__ESTRATTO FORNITO__
= = = = =
A sostenere questo ruolo troviamo la giovane stella in ascesa Mamoudou Athie, già visto in The Get Down e Patti Cakes. "Il mio personaggio non prende molto sul serio i commenti di Hart – dice Athie – ma che in seguito verranno usati per giustificare la pressione della stampa nella vita privata di Hart. Quello è il momento della storia in cui Hart diventa oggetto di intrattenimento e non più entità politica. E io penso che si possa obiettare se la vita privata del candidato possa essere oggetto di notizie oppure no, ma era chiaramente un momento in cui le cose cambiarono nel modo con cui la stampa si occupava dei politici".
Steve Zissis (Don't Worry He Won't Get Far On Foot) interpreta il giornalista Thomas Fiedler, che ha lavorato per oltre 30 anni al The Miami Herald come reporter investigativo, colonnista e in ultimo, come editore esecutivo—e colui che ha ricevuto per primo la dritta incendiaria su una possibile infedeltà da parte di Hart. Anche se nel 1988 era ancora giovane, Zissis ricorda ancora oggi "la famosa immagine di Hart con Donna Rice sulle sue ginocchia – ma nota anche – non conoscevo il resto della storia fino a quando non ho letto la sceneggiatura".
Uno dei giornalisti che invade il mondo personale di Hart credendo sia il suo dovere, Zissis apprezza il fatto che il suo personaggio si ponga delle domande. "Si trova da una parte del dibattito che ancora oggi stiamo vivendo, per capire quanto conti la vita privata di un politico. Il film solleva tutti questi interessanti interrogativi, ma credo che racconti anche una storia umana su persone diverse che devono fare la scelta giusta nella loro posizione nei confronti di questo evento, e non tutti sono d'accordo su quale sia il modo giusto", nota Zissis. A chiudere il cast dal punto di vista dei giornalisti, troviamo Ari Graynor nel ruolo di Ann Devroy, vice editore politico del Washington Post, responsabile della supervisione della copertura mediatica della campagna presidenziale; Mike Judge nel ruolo del giornalista del Miami Herald Jim Savage, Jonny Pasvolsky nel ruolo dello scrittore del New York Post Steve Dunleavy, Steve Coulter in quello del giornalista del Washington Post Bob Kaiser e Alfred Molina e Spencer Garret nel ruolo dei leggendari Ben Bradlee e Bob Woodward. Per far immergere tutti nell'atmosfera, Reitman ha mostrato al cast, alla troupe e alle controfigure, dei filmati di reporter del 1987, ammassati su aeroplani o porre domande durante conferenze stampa. "Tutto doveva sembrare reale e questo si doveva applicare anche alle cineprese, ai microfoni o alle macchine da scrivere che le persone dei media usavano a quel tempo", dice.
= = = = =
__ESERCIZI__
**1)** Indica se le seguenti affermazioni concordano con l'estratto sul cast del film dedicato a Hart, rispondendo sì o no e citando le parole del testo che lo stabiliscono. (a) Thomas Fiedler ha lavorato per oltre trent'anni al The Miami Herald. (b) Ari Graynor interpreta una giornalista del New York Post. (c) Reitman ha mostrato al cast filmati di reporter del 1987.
**2)** Riprendi l'estratto sul cast del film dedicato a Hart e proseguilo dopo l'ultima frase.

__BRANO SORGENTE__
= = = = =
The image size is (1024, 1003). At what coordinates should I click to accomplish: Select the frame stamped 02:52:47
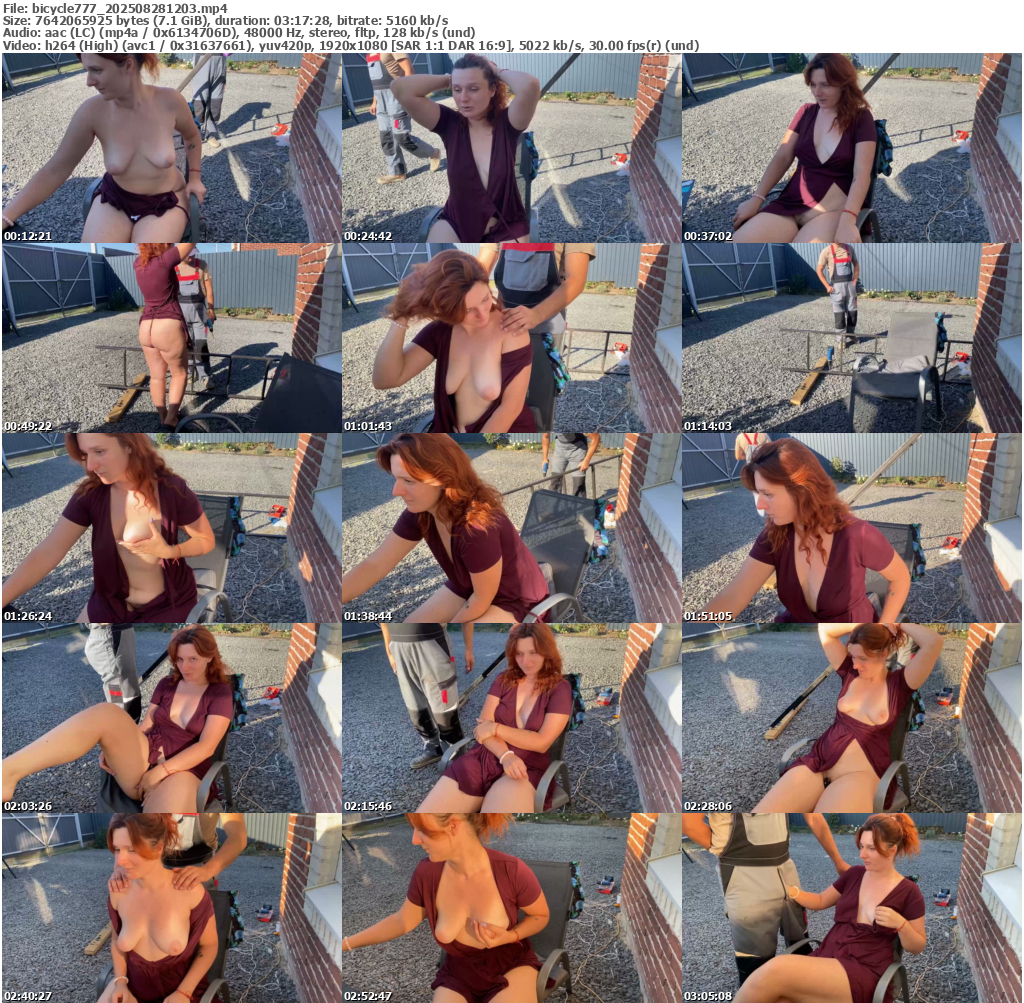coord(511,908)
= = = = =
__RISPOSTE PER ESERCIZIO__
**1)**
(a) Sì: "ha lavorato per oltre 30 anni al The Miami Herald".
(b) No: "Ari Graynor nel ruolo di Ann Devroy, vice editore politico del Washington Post".
(c) Sì: "Reitman ha mostrato al cast, alla troupe e alle controfigure, dei filmati di reporter del 1987".

**2)**
"Questo mondo che stiamo vivendo. Niente ha più senso adesso" – Kelly
La locomotiva trainante di The Front Runner, è stata costruita sia dietro la macchina da presa che davanti ad essa, con fondali importanti tanto quanto le cose in primo piano. Anche se il film è zeppo di domande risonanti, è allo stesso tempo cinema divertente, a ruota libera e inventivo. Reitman e la sua troupe formata da collaboratori fidati, hanno fatto in modo di portare il pubblico direttamente all'interno del caos, dell'adrenalina e dell'emozione che caratterizzano le campagne elettorali le mischie che si formavano intorno Hart. A guidare il team c'era il direttore della fotografia Eric Steelberg, lo scenografo Steven Saklad, il costumista Danny Glicker e il montatore Stefan Grube. Insieme, hanno contribuito a cucire il film mentre decine di persone, location e dettagli hanno permesso di rendere il tutto sempre più consistente.
Questo è il settimo film che Steelberg gira con Reitman, e dice, "Io e Eric la pensiamo allo stesso modo, ed abbiamo un linguaggio visivo che la comunicazione tra di noi è ridotta all'essenziale. Fare film con lui per me è una gioia. Entrambi abbiamo avuto molte idee per il film e le conversazioni erano sempre molto stimolanti".
A parte quanto Steelberg conosca Reitman, sapeva anche dall'inizio che questo film sarebbe stato molto diverso da quelli fatti finora. "Era chiaro che questo film sarebbe stato incentrato sull'esperienza visiva e sull'uso della cinepresa come mezzo per il racconto. Ogni direttore della fotografia sarebbe disposto ad uccidere per lavorare a film di questo calibro", dice.
Gratificato dall'opportunità, Steelberg è salito a bordo del progetto con passione ed idee, venendo incontro all'intricata visione del film di Reitman. I due sono stati d'accordo che il lavoro di ripresa sarebbe stato fondamentale per mantenere la tensione e l'emozione visiva, in una storia che si svolge quasi interamente in stanze piene di persone che parlano in modo concitato.
Per iniziare si sono ispirati a The Candidate e anche al documentario di Chris Hegudus/D.A. Pennebaker, sul successo della campagna elettorale di Clinton, The War Room. Poi, si sono concentrati su film a carattere politico per discutere del lavoro di Robert Altman—maestro riconosciuto del dialogo sovrapposto e della macchina da presa itinerante—oltre che visionare numerosi film pietre miliari degli anni '70, come I tre giorni del Condor, Network, Tutti gli uomini del Presidente e Parallax View.
"Non volevamo copiare nessuno di quei film", nota Steelberg. "Ma ci sono serviti di ispirazione per trovare modi spiritosi per tenere The Front Runner accattivante, oltre ad averci incoraggiato a giocare con il tono misto di leggerezza e dramma umano. Più parlavamo di dialoghi accavallati e azione parallela, più ci rendevamo conto che Altman era stato utile per ciò che tentavamo di fare. Ciò che diverte, è il fatto che siamo stati influenzati maggiormente dai film anni '70 piuttosto che da quelli degli anni '80, ma credo che gli anni '70 siano un periodo del cinema che forse ha rappresentato meglio quel momento in America, prima dell'era digitale".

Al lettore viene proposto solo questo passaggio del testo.